Everywhere you look there’s an article about digital reporting. It’s the future! It’s coming! Abandon all hope ye who use steno! We’ve even had articles claim AI is 95 percent accurate or more.
You know what’s missing? Evidence of these claims. Everything is behind a pay wall, a service, a guarantee, a private company. We need to acknowledge that in this country, companies are generally allowed to lie. Anything short of serious fraud is probably not getting investigated. Anything short of serious damage is probably not being sued for.
Anyone can make a claim. Over 400 people read this blog in the last eight days. You have no evidence what we’re telling you is true. You either believe us or leave it. There’s no penalty for us if we’re lying. Decide for yourself while we get into the Empty City Strategy.
The idea is simple enough. When facing an overwhelming force, throw open the gates of the city, sit up in a tower like Zhuge Liang, and start playing your lute. Your enemies, so convinced that there’s a trap waiting for them, flee or fall back. The concept is one of deception and demoralization, and it’s something you see in business and politics.
If a potential opponent is demoralized, they will not fight you. How many people do not start a business because there’s already a huge company in that field that they feel they cannot compete with? If we say to you right now that we have a great idea — let’s begin a business selling burgers and fries — you’d laugh. Right? No! We cannot do that! There are too many big players in the field! McDonald’s would crush us, they’ve been around since 1955. Look at Shake Shack. Born 49 years later, and yet still managed to carve out some of the market for itself.
Nobody knows what the future holds. Giant companies go bankrupt all the time. Bear Stearns, survivor of the Great Depression, a company that had some $9 billion in revenue and 13,000+ employees worldwide, died thanks to the Great Recession. The case we are trying to make here is simple: Don’t be scared of the empty city. If someone is shouting out about how something is the next big thing and how everybody should jump aboard or be left behind, consider their motives, fears, and evidence.
We can go on and on about how ATMs replaced bank tellers, self-service kiosks replaced cashiers, cars replaced horses — or we can realize that this industry is just a little different. Many of us are reliant on these companies to bring us work, but we are not their employees. We are not disposable.
We have the option and opportunity to compete with them directly. It’s as simple as telling the law office secretary you take depos independently. The major startup costs for producing work, steno machine, CAT software, laptop, and printer are largely borne by us anyway. It’s not like your CVS where the employee has no hope of buying a storefront, or your teller that can’t afford to open a bank, or your horse that — well, you get the idea. We pay out the cost of doing business at the very start of our careers. Isn’t that worth thinking about?
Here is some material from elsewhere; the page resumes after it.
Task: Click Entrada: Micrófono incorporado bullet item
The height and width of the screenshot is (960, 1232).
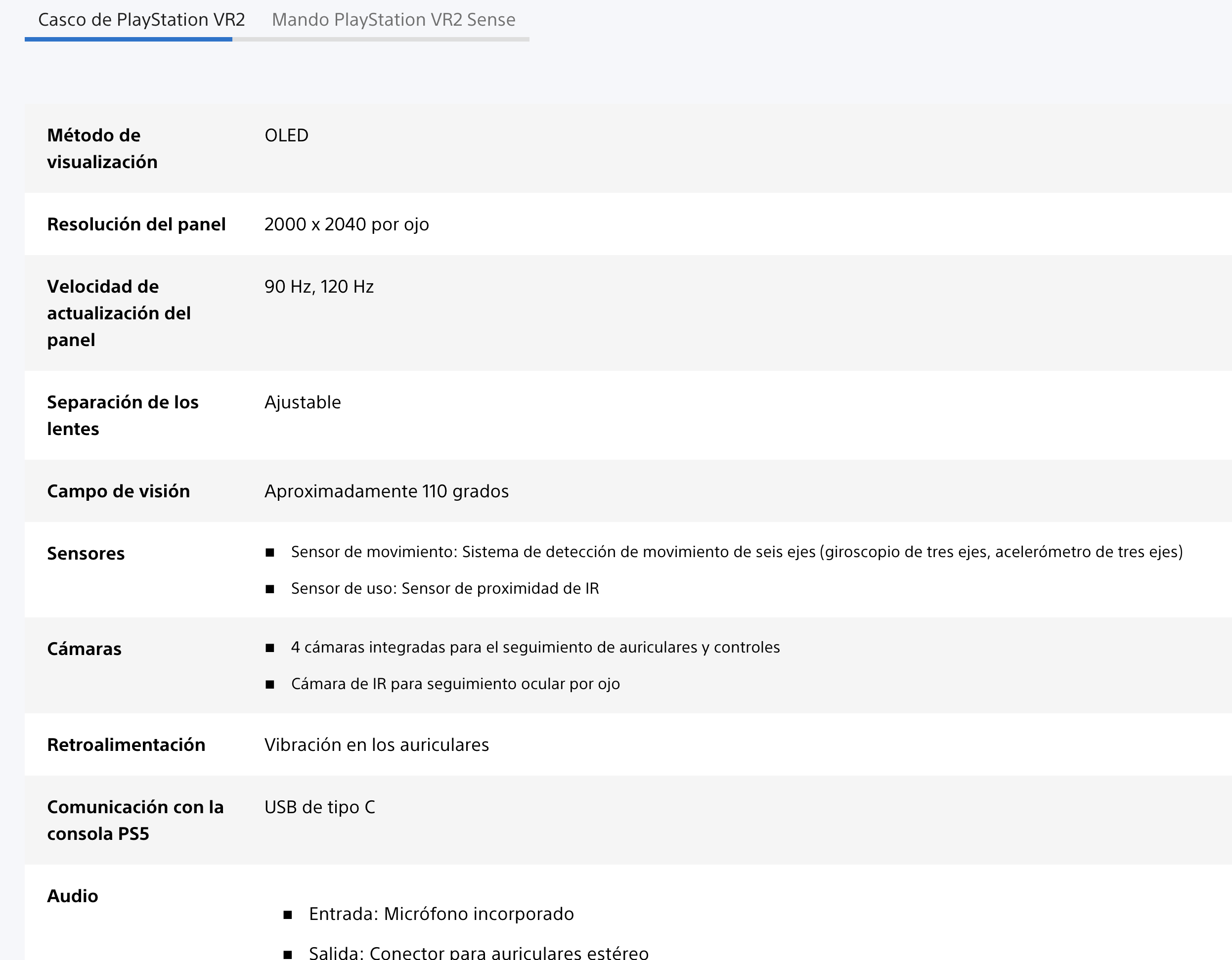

So if you’re a stenographer and you’re on the fence about this field because people around you are telling you the future is bleak or uncertain, you can be certain that’s only one perspective. That’s one side of the story. For a field that’s been “dying” for the last fifty years, there’s a whole lot of businesses out there trying to get a bigger slice of the pie and have you forfeit your own. And if you want the unbridled truth, you’ll have to stop taking people’s word for it.